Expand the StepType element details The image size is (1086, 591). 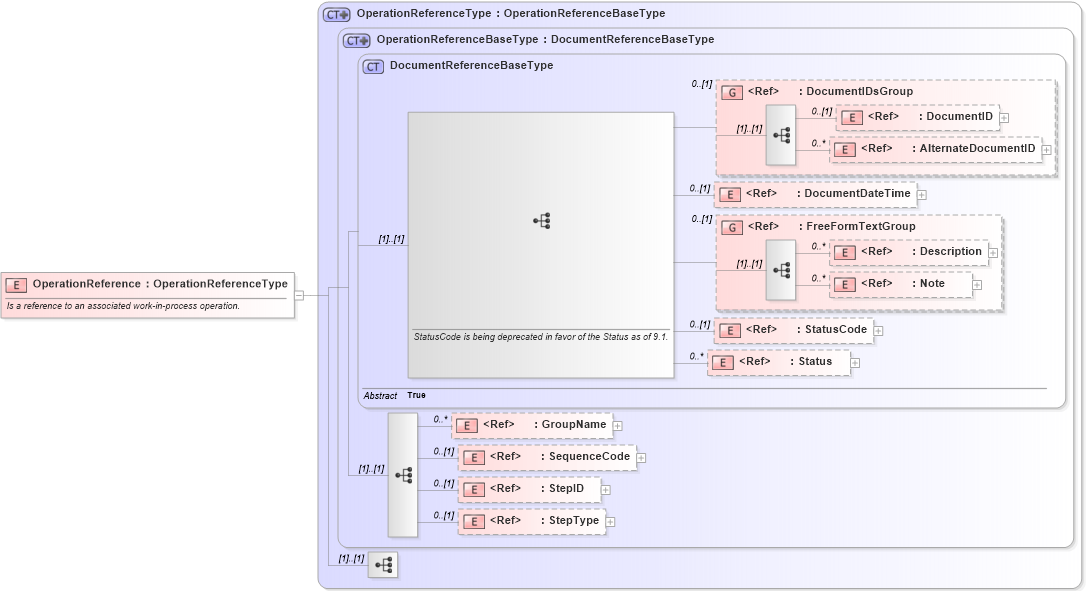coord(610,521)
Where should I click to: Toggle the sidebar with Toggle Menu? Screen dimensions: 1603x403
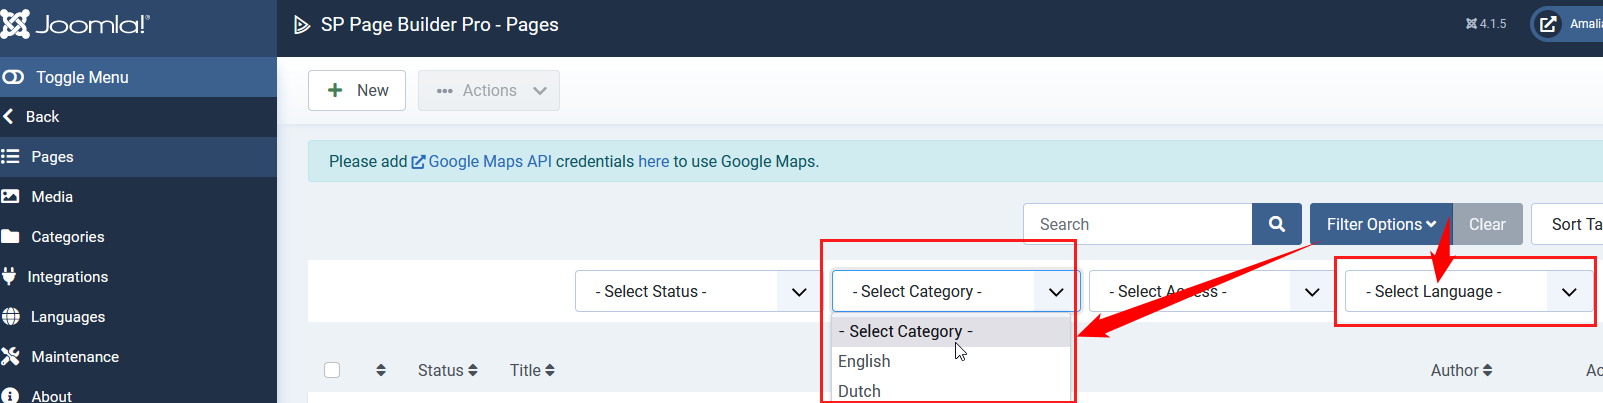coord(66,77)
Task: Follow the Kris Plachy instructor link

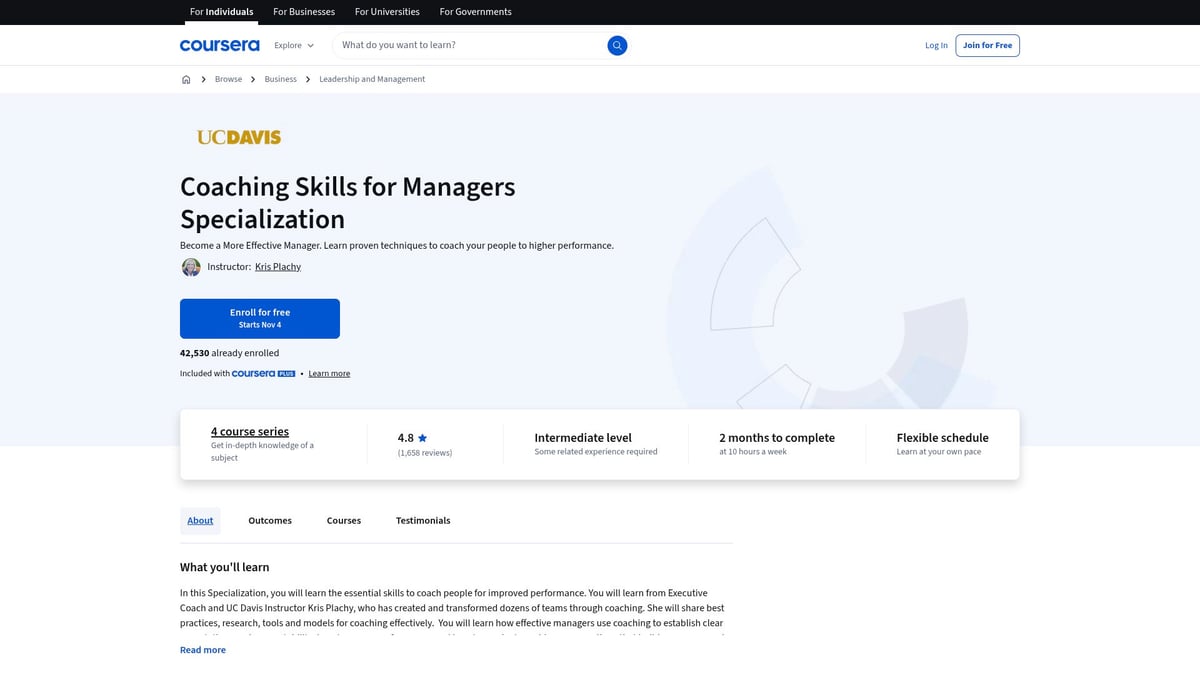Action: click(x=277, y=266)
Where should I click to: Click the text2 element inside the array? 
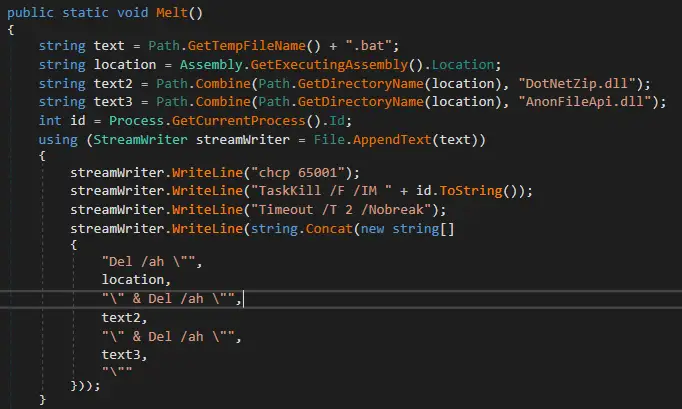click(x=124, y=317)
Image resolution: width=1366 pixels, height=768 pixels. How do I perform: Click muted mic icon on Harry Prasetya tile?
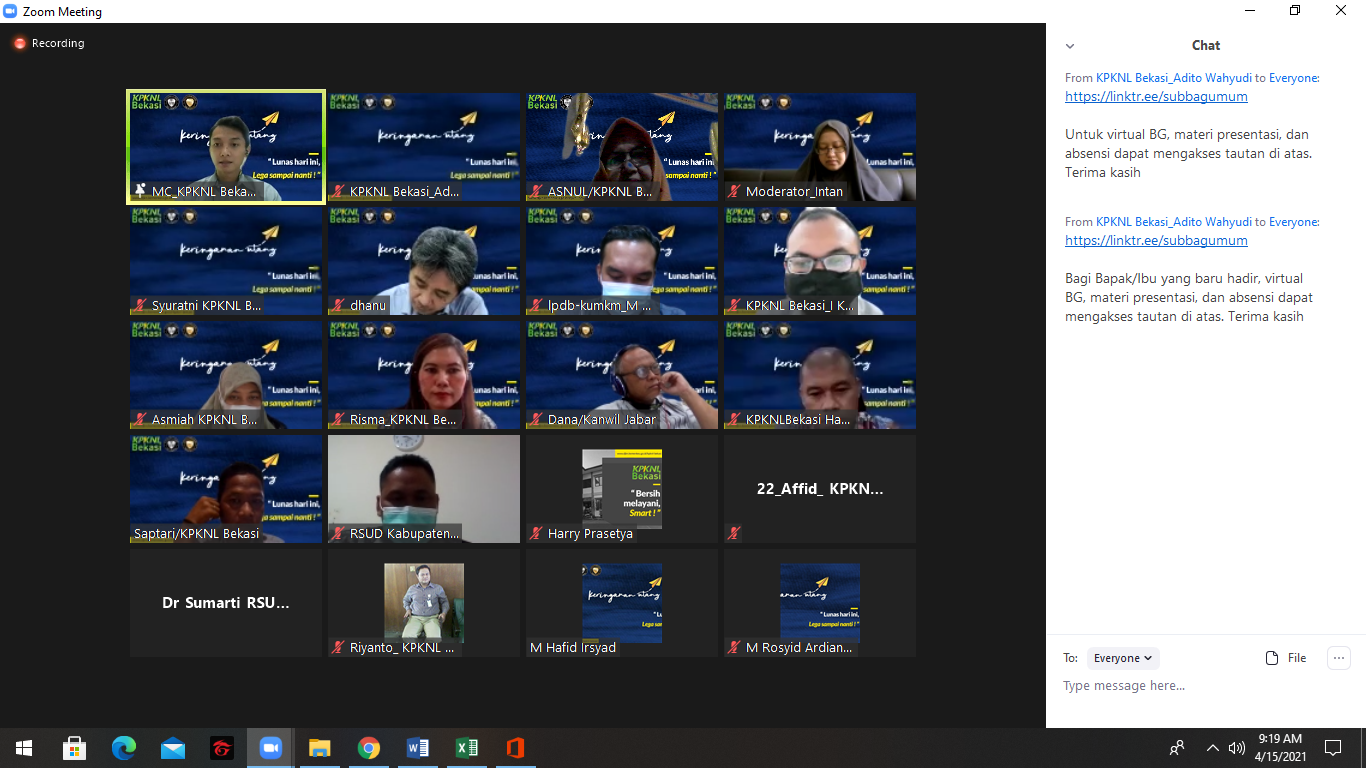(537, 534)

--- Exercise prompt ---
Find the line that contains "Where should I click to: Toggle". Reproduce it and every later line of the records exactly, minus the pictures.

--- Solution to the exercise ---
Where should I click to: Toggle the sidebar with Toggle Menu? Screen dimensions: 1603x403
coord(66,77)
Task: Follow the Kris Plachy instructor link

Action: click(x=277, y=266)
Where should I click to: Click the text2 element inside the array? 
click(x=124, y=317)
Image resolution: width=1366 pixels, height=768 pixels. How do I perform: Click muted mic icon on Harry Prasetya tile?
(537, 534)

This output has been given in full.